Ascena disappoints with apparel that misses the mark, G-III rides high on blockbuster brands and Land’s End gains some tractions with through strategic initiatives.
In a nutshell: Ascena Retail Group continued to struggle in the first quarter of 2018, led by “disappointing” Loft and Ann Taylor performances and “unacceptable” results from Dressbarn, resulting in leadership changes at the latter chain.
Generally speaking, the company says it went too far with fashion and needs to course correct. At Ann Taylor, issues arose from a new premium pricing tier that didn’t connect with consumers. Meanwhile Loft saw soft sales in wovens and dresses, which the company feels confident it can correct quickly due to the shorter lead time for those goods.
At Lane Bryant, Ascena saw some traction with the introduction of its super stretch skinny jeans, and at Justice, the firm is encouraged by comp growth in apparel.
The company, which has been on a cost cutting mission, expects to achieve an operating model savings of $50 million in 2018 along with a $40 million savings in procurement. The group operates 4,794 locations, which represents 145 store closures since January 2017.
Ascena anticipates net sales in the range of $1.62 to $1.66 billion for the second quarter and a comp sales decline between 4 percent and 6 percent. The guidance includes a loss per share of 7 cents to 12 cents.
Sales: Net sales totaled $1.6 billion for the quarter, down from $1.7 billion in the same period last year. Net sales for the premium fashion group, comprised of Ann Taylor and Loft, totaled $555.1 million, compared to $579.2 million in the prior-year period. Plus (Catherines and Lane Bryant) dipped to $304.2 million from $317.7 million. The value segment, which includes Maurices and Dressbarn, totaled $471.3 million, compared to $504.1 million during the same time last year. Finally, net sales at Justice totaled $259.1 million, compared to $277.4 million.
Comp sales were down again, sliding 5 percent for the group. Dressbarn racked up the biggest loss with a 10 percent drop in same-store sales. The premium fashion group, comprised of Ann Taylor and Loft, experienced a 6 percent decline and Lane Bryant was down 5 percent.
Earnings: The company reported net income of $7 million or 3 cents per diluted share for the first quarter, compared to $14 million during the year-ago period, or 7 cents per diluted share.

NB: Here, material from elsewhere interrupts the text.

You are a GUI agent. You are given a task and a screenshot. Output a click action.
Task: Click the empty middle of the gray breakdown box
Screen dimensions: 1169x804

CEO’s Take: “We were unable to capitalize on the improving macro traffic trends due to fashion missteps that we cannot afford in today’s environment. We continue to deliver double-digit transaction growth in our direct channel, but must improve our overall level of merchandising execution,” said Ascena CEO David Jaffe. “We will continue to rollout advanced capabilities in merchandising and planning and marketing over the next 12 to 18 months and we expect these capabilities will provide meaningful support to both the top line and gross margin rate. In parallel, we are setting up a new analytics center of excellence that will improve our agility through development of data driven actual insights at scale.”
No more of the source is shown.